As you can see the above diagram, The Consumer send the actions into ActionHandler. You can define the routing species which ActionHandler will recieve the action.

The definition of the routing is also easy due to the almost same as the original django’s routing one. The routing is defined inside the AsyncAPIConsumer. Here is the example.

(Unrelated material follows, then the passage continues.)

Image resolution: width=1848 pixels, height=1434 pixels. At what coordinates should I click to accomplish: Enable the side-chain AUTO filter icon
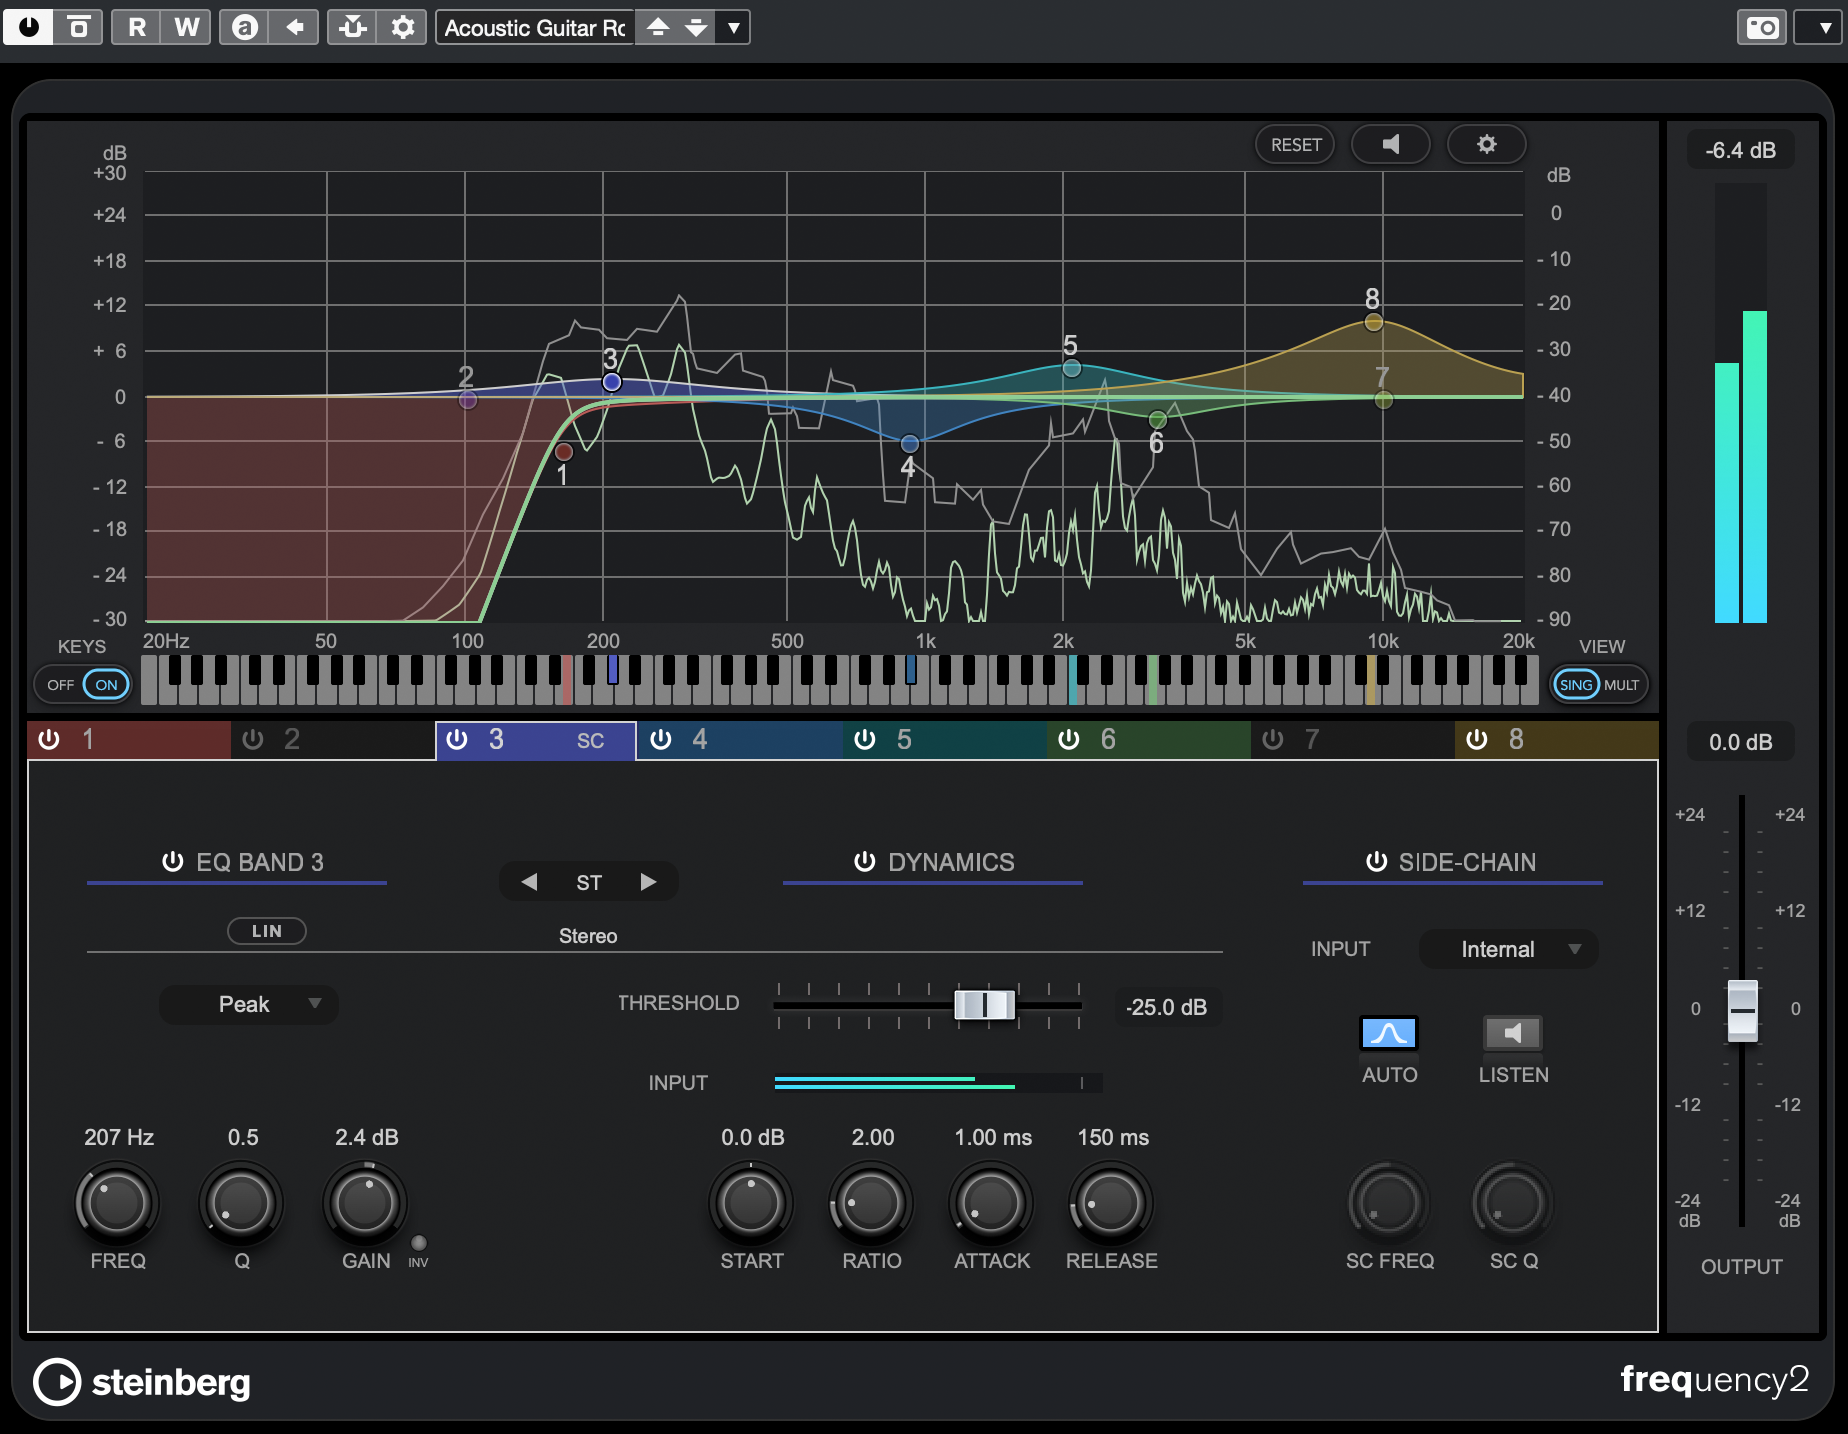[1388, 1033]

from django.urls import path, re_path
from rest_framework_channels import generics
from rest_framework_channels.consumers import AsyncAPIConsumer
from rest_framework_channels.permissions import IsAuthenticated
from rest_framework_channels.decorators import async_action

class ChildActionHandler(generics.RetrieveAPIActionHandler):
    serializer_class = TestSerializer
    queryset = TestModel.objects.all()
    permission_classes = (IsAuthenticated,)

    @async_action
    def recieve_path(self, *args, **kwargs):
        return {'path': 'handled'}, 200

    @async_action
    def recieve_repath(self, *args, **kwargs):
        return {'repath': 'handled'}, 200

class ParentConsumer(AsyncAPIConsumer):
    # You can define the routing inside the consumer similar with original django's urlpatterns
    routepatterns = [
        path('test_child_route', ChildActionHandler.as_aaah()),
        re_path(
            r'test_child_route/(?P<pk>[-\w]+)/$',
            ChildActionHandler.as_aaah(),
        ),
    ]

There are some differences from the original django’s routing system. First, you should define the routing in routepatterns as class argument in the Consumer. The Consumer will distribute the action into the correct action’s method you defined using this routepatterns. Second, you should pass the as_aaah() instead of as_asgi() or as_view() into the path and re_path. as_aaah() is class method. aaah is abbreviation for Async API Action Handler (not scream 😛). Because this has similar interface with channels asgi and django’s view, you can use the original path and re_path function in django.urls.

Note

We do not support the include function. Shortly, you can’t define the nested routings. To do this, the separated ActionHandler is the workaround.